Editorial
Copyright ©2011 Baishideng Publishing Group Co., Limited. All rights reserved.
World J Gastrointest Oncol. Feb 15, 2011; 3(2): 19-23
Published online Feb 15, 2011. doi: 10.4251/wjgo.v3.i2.19
Intestinal lymphangiectasia in adults
Hugh James Freeman, Michael Nimmo
Hugh James Freeman, Department of Medicine (Gastroenterology), University of British Columbia, Vancouver, BC, V6T 1W5, Canada
Michael Nimmo, Department of Pathology, University of British Columbia, Vancouver, BC, V6T 1W5, Canada
Author contributions: Freeman HJ and Nimmo M contributed equally to this work.

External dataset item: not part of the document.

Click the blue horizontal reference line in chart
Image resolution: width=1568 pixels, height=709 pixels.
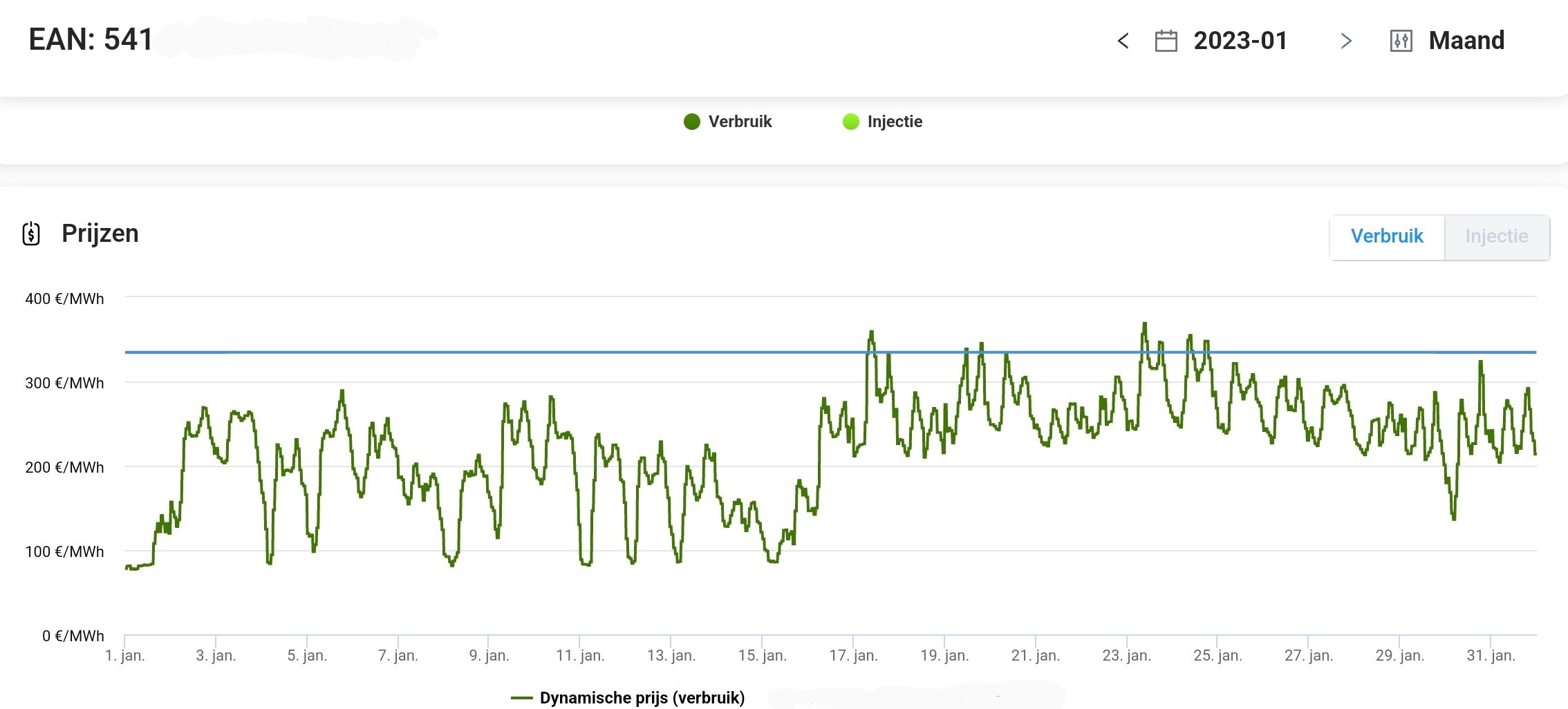484,352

Correspondence to: Dr. Hugh James Freeman, MD, CM, FRCPC, FACP, Freeman, Department of Medicine (Gastroenterology), University of British Columbia, Vancouver, BC, V6T 1W5, Canada. hugfree@shaw.ca
Telephone: +1-604-8227216 Fax: +1-604-8227236
Received: July 26, 2010
Revised: January 31, 2011
Accepted: February 7, 2011
Published online: February 15, 2011
Abstract

Intestinal lymphangiectasia in the adult may be characterized as a disorder with dilated intestinal lacteals causing loss of lymph into the lumen of the small intestine and resultant hypoproteinemia, hypogammaglobulinemia, hypoalbuminemia and reduced number of circulating lymphocytes or lymphopenia. Most often, intestinal lymphangiectasia has been recorded in children, often in neonates, usually with other congenital abnormalities but initial definition in adults including the elderly has become increasingly more common. Shared clinical features with the pediatric population such as bilateral lower limb edema, sometimes with lymphedema, pleural effusion and chylous ascites may occur but these reflect the severe end of the clinical spectrum. In some, diarrhea occurs with steatorrhea along with increased fecal loss of protein, reflected in increased fecal alpha-1-antitrypsin levels, while others may present with iron deficiency anemia, sometimes associated with occult small intestinal bleeding. Most lymphangiectasia in adults detected in recent years, however, appears to have few or no clinical features of malabsorption. Diagnosis remains dependent on endoscopic changes confirmed by small bowel biopsy showing histological evidence of intestinal lymphangiectasia. In some, video capsule endoscopy and enteroscopy have revealed more extensive changes along the length of the small intestine. A critical diagnostic element in adults with lymphangiectasia is the exclusion of entities (e.g. malignancies including lymphoma) that might lead to obstruction of the lymphatic system and “secondary” changes in the small bowel biopsy. In addition, occult infectious (e.g. Whipple’s disease from Tropheryma whipplei) or inflammatory disorders (e.g. Crohn’s disease) may also present with profound changes in intestinal permeability and protein-losing enteropathy that also require exclusion. Conversely, rare B-cell type lymphomas have also been described even decades following initial diagnosis of intestinal lymphangiectasia. Treatment has been historically defined to include a low fat diet with medium-chain triglyceride supplementation that leads to portal venous rather than lacteal uptake. A number of other pharmacological measures have been reported or proposed but these are largely anecdotal. Finally, rare reports of localized surgical resection of involved areas of small intestine have been described but follow-up in these cases is often limited.